Don’t Reuse Passwords
This one bears repeating. Once a hacker cracks one password, they try that password on every other type of account. For many victims, a systemic hack affecting multiple accounts could have been stopped if each account had different passwords.
Make Your Passwords Long
Password length is very important in keeping your accounts secure. We recommend making your passwords at least 16 characters. The longer the password is, the longer it takes to crack. It may take some time to remember a password with random symbols, letters, and numbers, but these passwords are the most secure and also add a level of protection. If you prefer not to remember your passwords, use KeePass Password Manager.
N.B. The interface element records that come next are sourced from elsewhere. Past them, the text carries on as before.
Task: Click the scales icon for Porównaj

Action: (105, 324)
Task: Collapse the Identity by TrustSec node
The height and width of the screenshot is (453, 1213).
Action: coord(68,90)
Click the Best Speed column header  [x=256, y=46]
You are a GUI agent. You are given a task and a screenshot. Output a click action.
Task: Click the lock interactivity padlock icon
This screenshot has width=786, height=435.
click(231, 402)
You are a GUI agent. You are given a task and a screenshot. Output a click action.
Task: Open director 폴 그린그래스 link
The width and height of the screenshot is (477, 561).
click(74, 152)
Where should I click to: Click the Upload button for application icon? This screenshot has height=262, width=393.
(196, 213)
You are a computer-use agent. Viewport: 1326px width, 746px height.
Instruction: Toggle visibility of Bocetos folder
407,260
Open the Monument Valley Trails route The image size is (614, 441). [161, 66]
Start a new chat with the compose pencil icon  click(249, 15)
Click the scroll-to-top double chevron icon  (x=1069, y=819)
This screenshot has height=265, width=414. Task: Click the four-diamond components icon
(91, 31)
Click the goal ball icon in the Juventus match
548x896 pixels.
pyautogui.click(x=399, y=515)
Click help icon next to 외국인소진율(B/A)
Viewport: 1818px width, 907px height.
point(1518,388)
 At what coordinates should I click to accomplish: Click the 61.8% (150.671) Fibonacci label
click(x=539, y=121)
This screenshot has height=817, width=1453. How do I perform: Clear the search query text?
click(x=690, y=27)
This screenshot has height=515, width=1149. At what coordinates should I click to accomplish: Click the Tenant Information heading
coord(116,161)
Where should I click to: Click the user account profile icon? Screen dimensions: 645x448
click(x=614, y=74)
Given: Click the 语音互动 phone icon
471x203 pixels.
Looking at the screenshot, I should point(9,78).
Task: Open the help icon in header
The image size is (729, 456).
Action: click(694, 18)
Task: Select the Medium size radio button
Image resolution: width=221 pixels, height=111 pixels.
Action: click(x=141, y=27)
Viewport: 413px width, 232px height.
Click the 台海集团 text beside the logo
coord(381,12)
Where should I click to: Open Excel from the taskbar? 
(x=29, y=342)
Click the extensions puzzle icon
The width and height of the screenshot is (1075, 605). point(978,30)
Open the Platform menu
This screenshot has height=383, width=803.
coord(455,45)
Don’t Save Your Passwords in Your Browser
When entering passwords online, your browser will often ask you, “Do you want to save this password for next time?” It’s super convenient but super insecure—so don’t do it. It’s easy for a hacker (or anyone using your computer in person) to view every password saved by your browser.
Again, a better alternative here is a password manager. As an added bonus, many password managers will connect to your browser and make logging in to your accounts quicker.
Never Share Your Passwords in Plain Text
It doesn’t matter if you’re messaging a close friend, family, or spouse; sharing your password via any kind of unencrypted text—for example, sending an email—is not wise. It’s as simple as one email account being hacked and your login information is now in the hands of a hacker.
You may be wondering, if I can’t send my password via email, how am I supposed to share login info with people I trust? Password managers have a feature to address this exact situation, where you can share a link which provides access to the password. The link expires after a short period of time. Another straightforward option is to make a quick phone call and share the password over the phone!
The Extra Effort Is Worth It
Passwords are a part of daily life. Setting strong passwords is critical if you want your website and all your digital accounts to be secure. We hope the above tips were helpful!